Stated task> Return the data below verbatim, from the line containing "Screen dimensions: 1509x694" through the end of the data, both included, and leave the pictures out.

Material provided>
<<<<
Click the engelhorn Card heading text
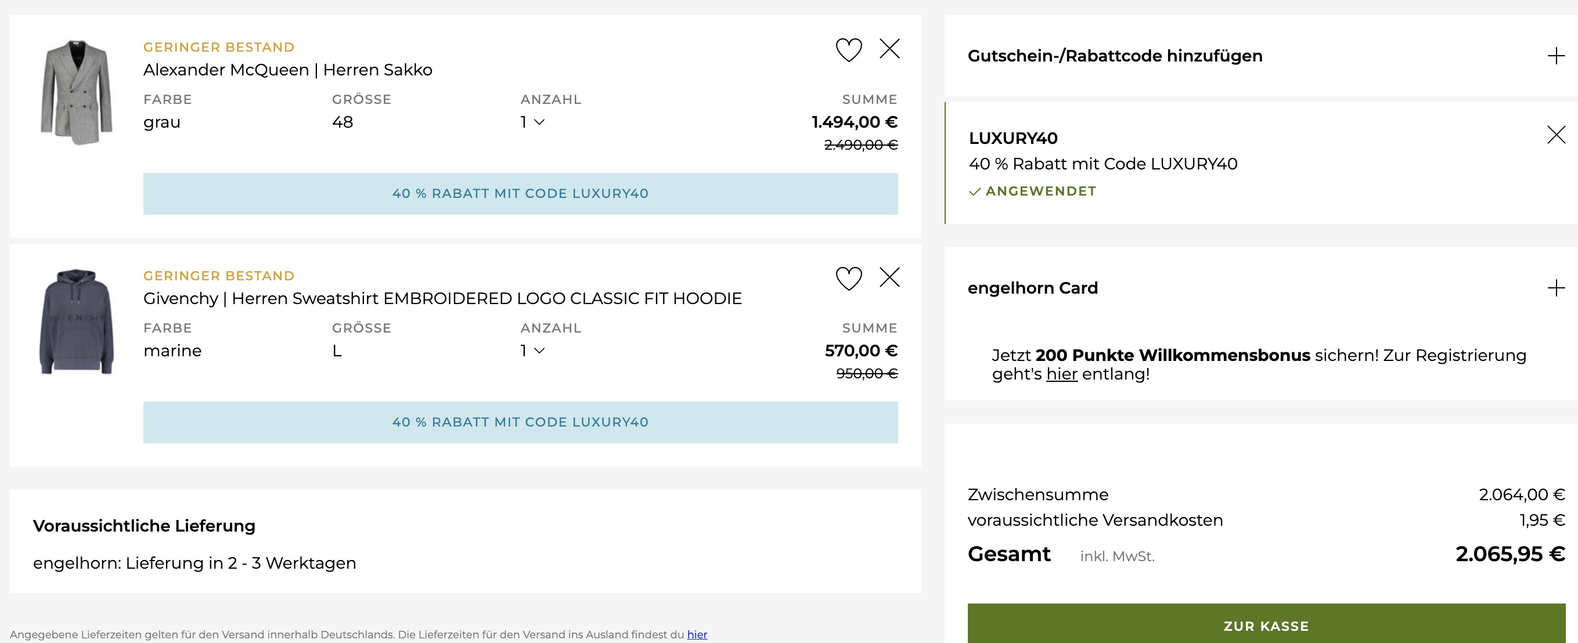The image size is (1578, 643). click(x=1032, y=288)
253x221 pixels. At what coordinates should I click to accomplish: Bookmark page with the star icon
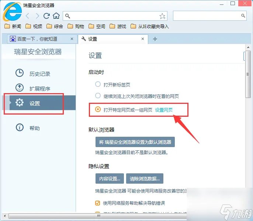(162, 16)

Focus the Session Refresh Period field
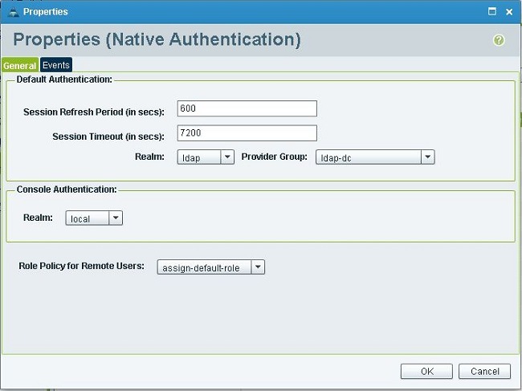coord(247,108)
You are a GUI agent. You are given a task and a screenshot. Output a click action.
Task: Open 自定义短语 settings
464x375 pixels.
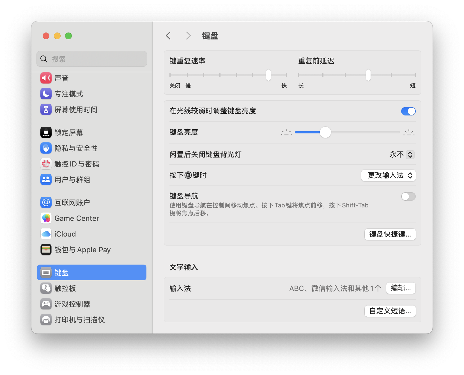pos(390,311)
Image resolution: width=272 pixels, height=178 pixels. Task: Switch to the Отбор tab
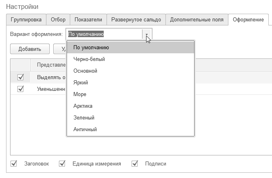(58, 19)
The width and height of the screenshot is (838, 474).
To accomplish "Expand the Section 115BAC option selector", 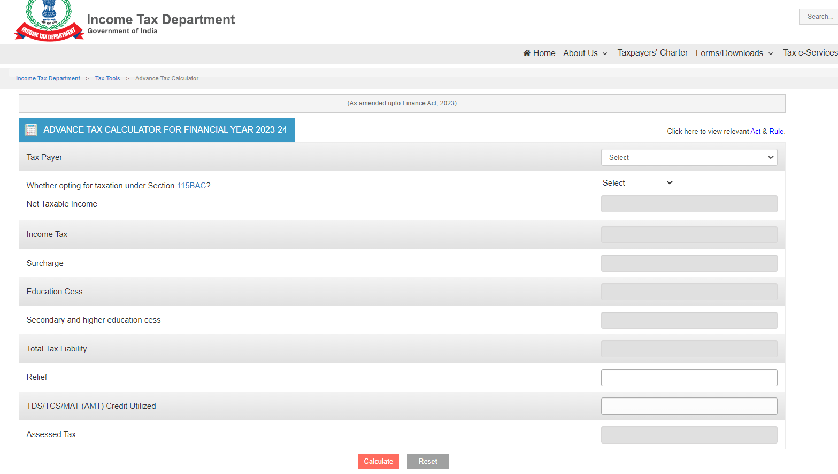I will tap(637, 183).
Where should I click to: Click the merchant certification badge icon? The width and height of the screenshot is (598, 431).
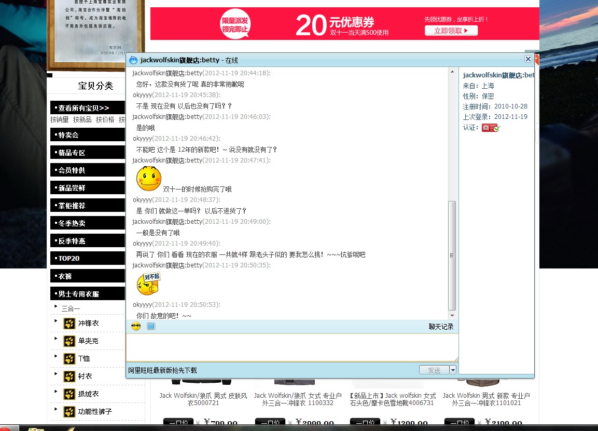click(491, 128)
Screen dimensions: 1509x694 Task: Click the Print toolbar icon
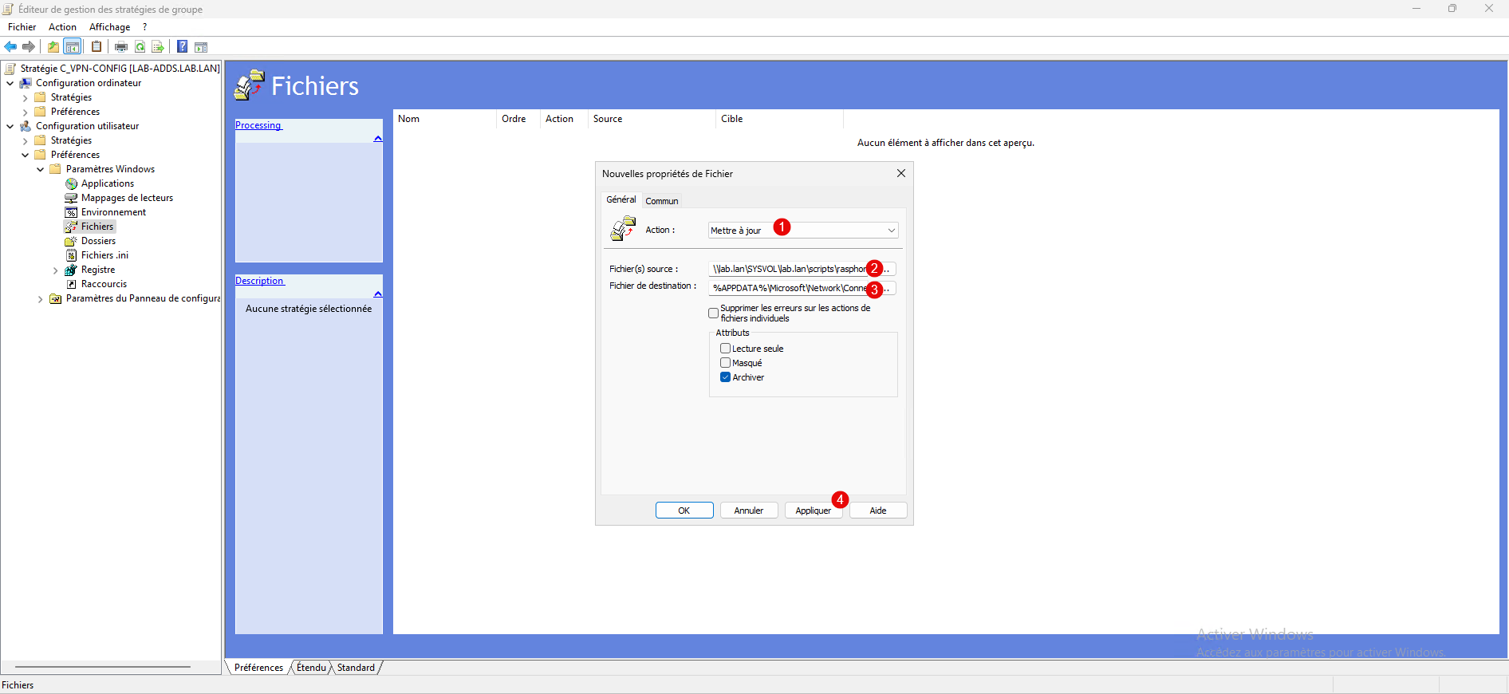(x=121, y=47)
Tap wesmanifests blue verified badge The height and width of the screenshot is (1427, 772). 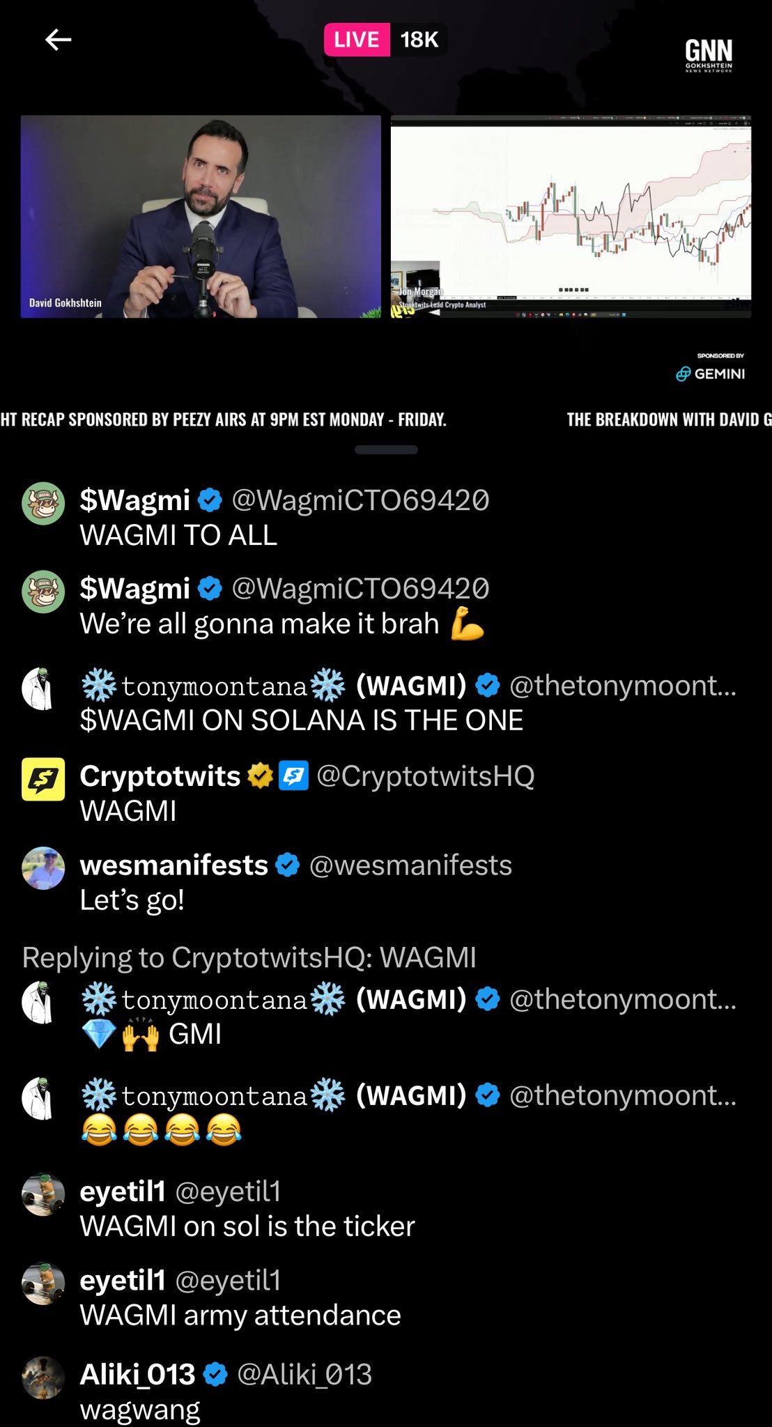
>>>>
The solution>
Screen dimensions: 1509x694 Task: Click the Print toolbar icon
(x=121, y=47)
Tap wesmanifests blue verified badge The height and width of the screenshot is (1427, 772). 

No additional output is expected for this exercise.